What is expected:
Pictures excluded, output exactly the lines from the one containing "Task: Click the vertical scrollbar down arrow" through the last line of the listing below.

Source material:
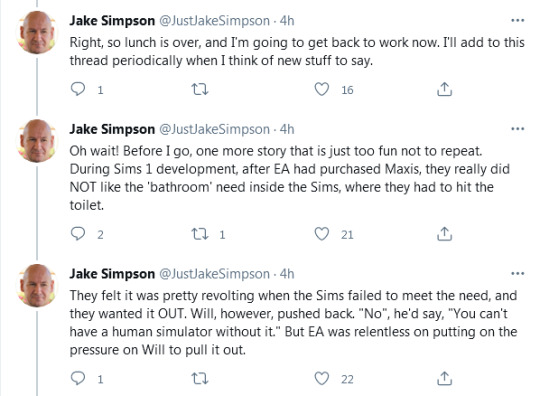
Task: Retweet the 'pretty revolting' tweet
Action: point(200,379)
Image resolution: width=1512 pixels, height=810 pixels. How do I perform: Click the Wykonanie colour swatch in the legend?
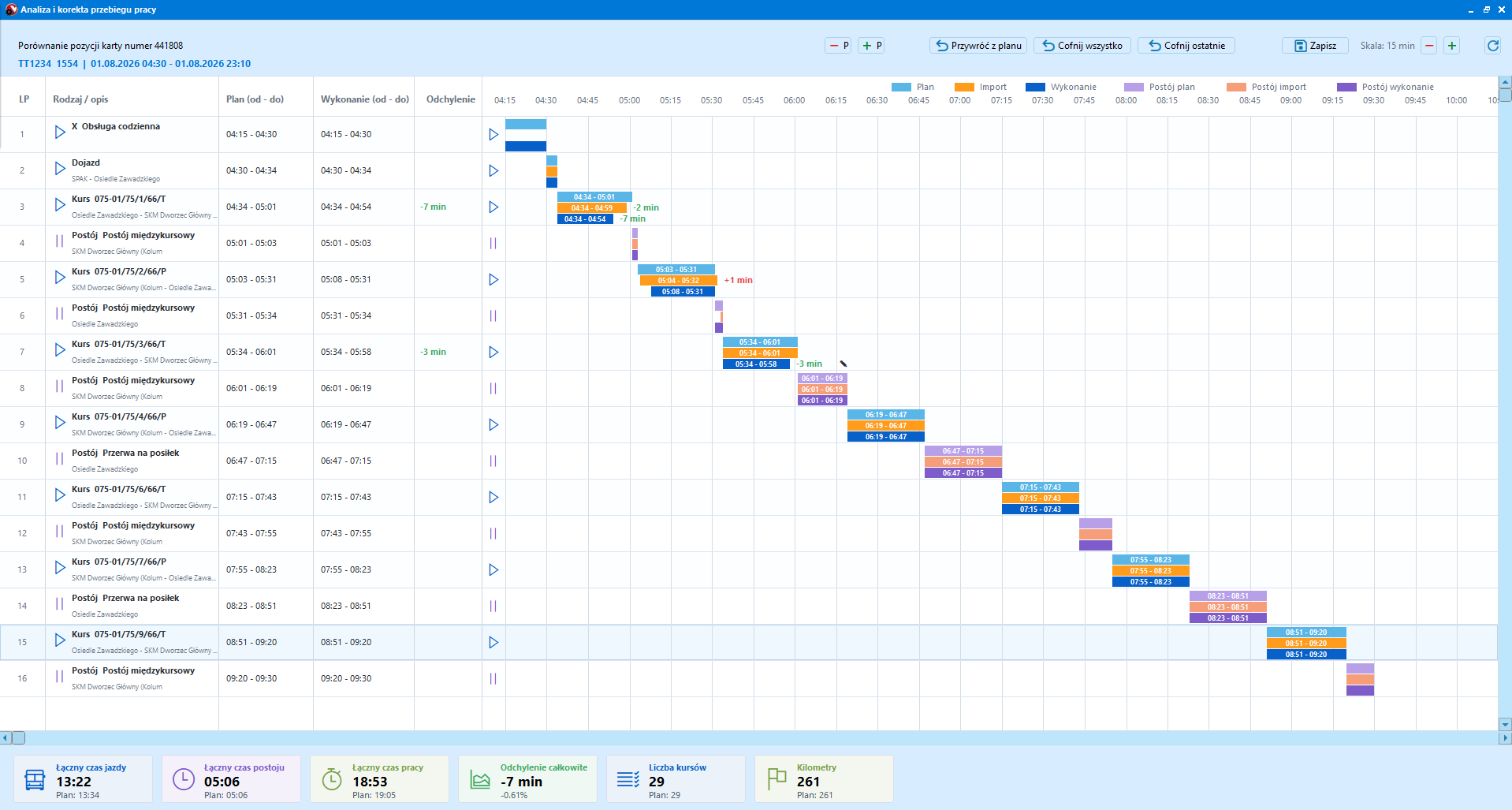pos(1035,88)
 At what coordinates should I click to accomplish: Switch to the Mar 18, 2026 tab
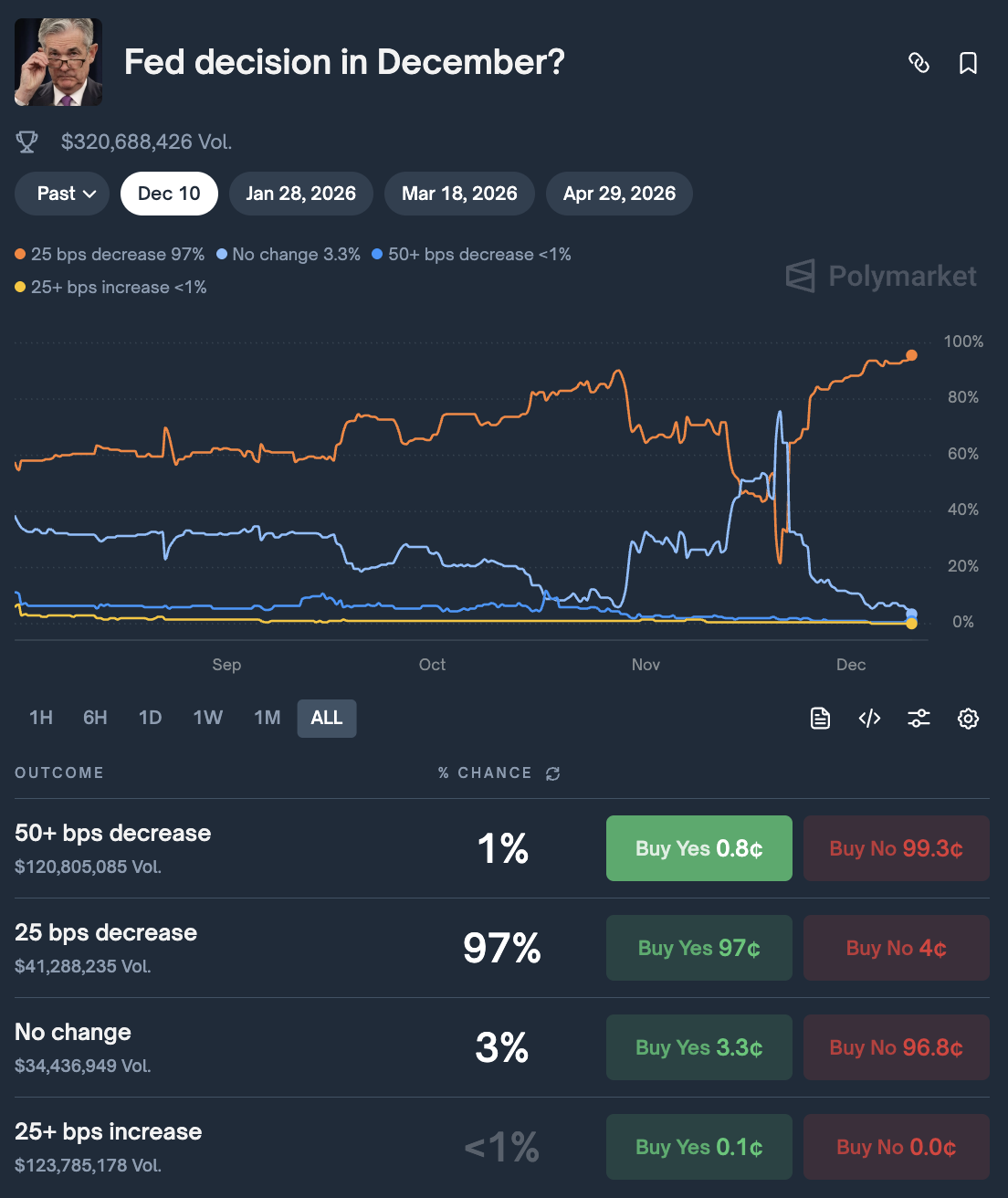tap(459, 194)
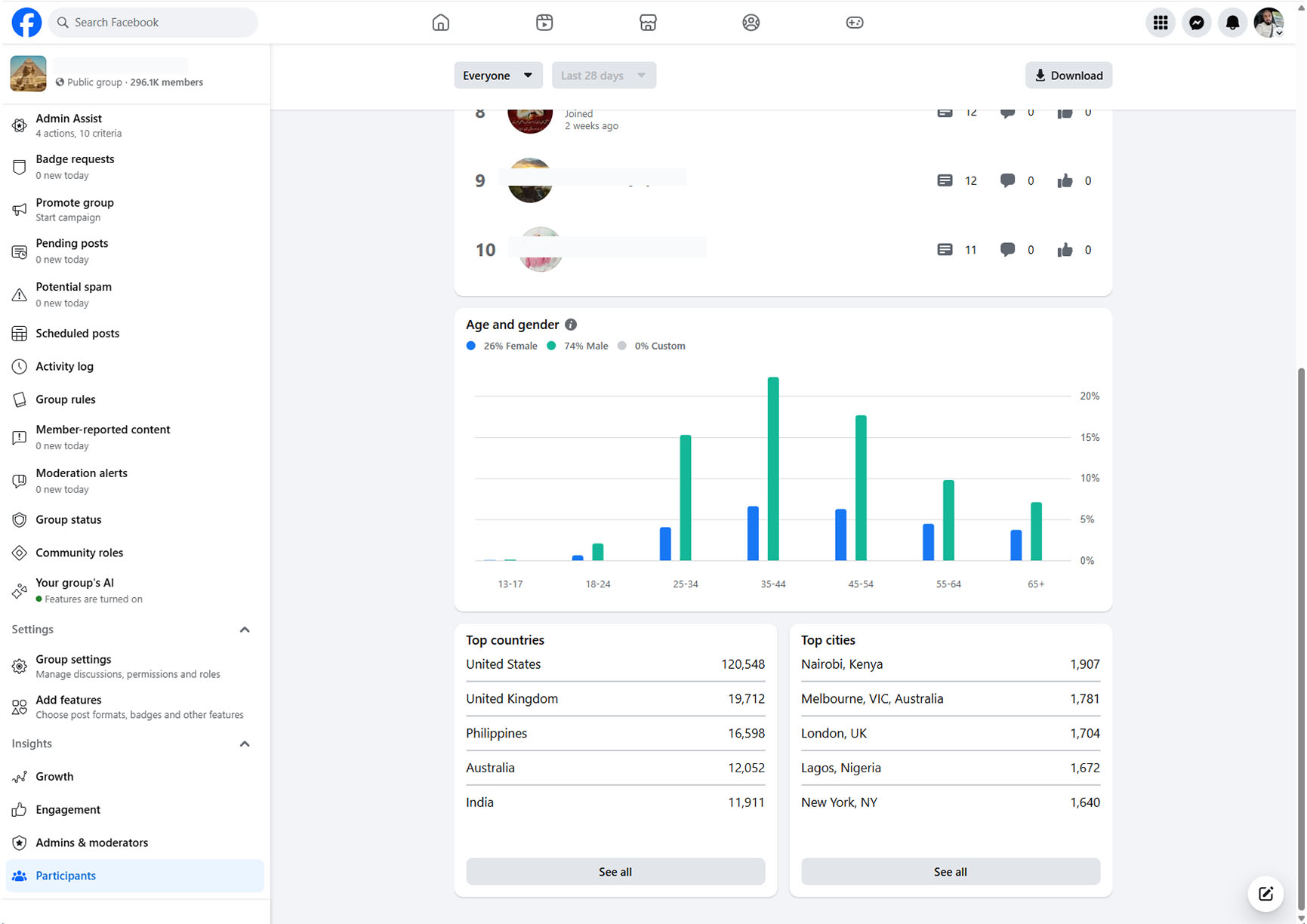Collapse the Insights section
1307x924 pixels.
[x=245, y=744]
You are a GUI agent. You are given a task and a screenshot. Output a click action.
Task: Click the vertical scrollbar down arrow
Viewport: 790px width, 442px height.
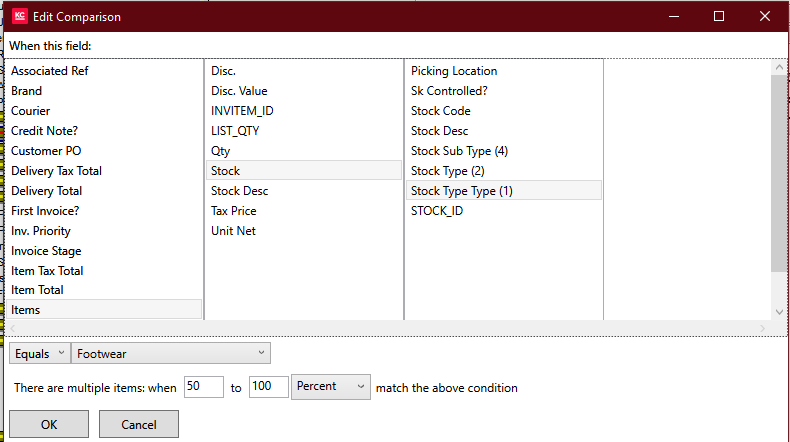tap(779, 312)
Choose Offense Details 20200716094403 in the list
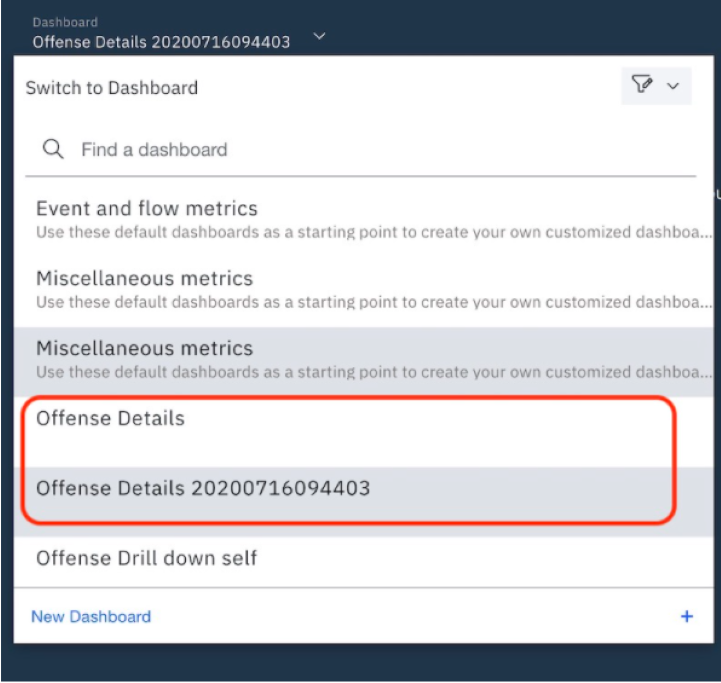The height and width of the screenshot is (683, 721). (203, 489)

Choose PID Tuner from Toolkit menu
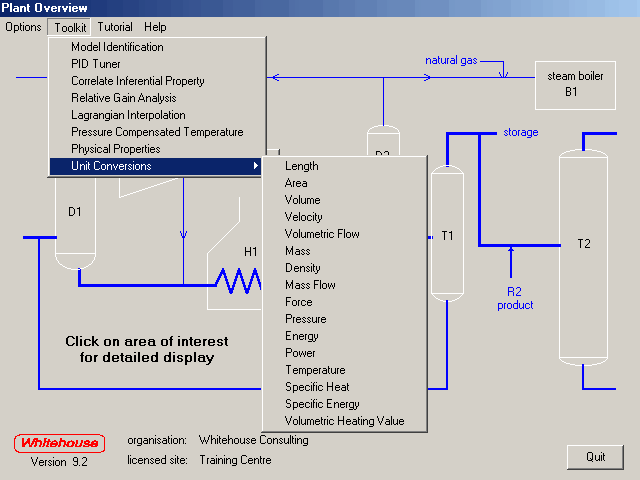96,64
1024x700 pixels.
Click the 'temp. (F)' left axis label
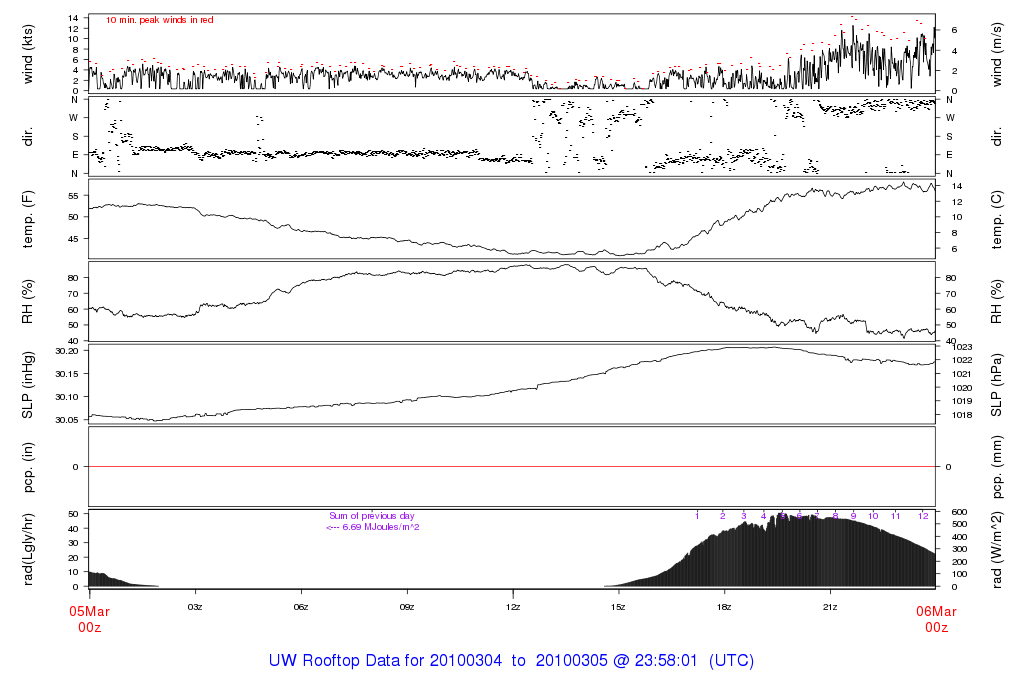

Task output:
Task: Click the vertical scrollbar down arrow
Viewport: 790px width, 442px height.
tap(779, 312)
Choose Offense Details 20200716094403 in the list
The height and width of the screenshot is (683, 721). (203, 489)

Choose PID Tuner from Toolkit menu
96,64
1024x700 pixels.
Click the 'temp. (F)' left axis label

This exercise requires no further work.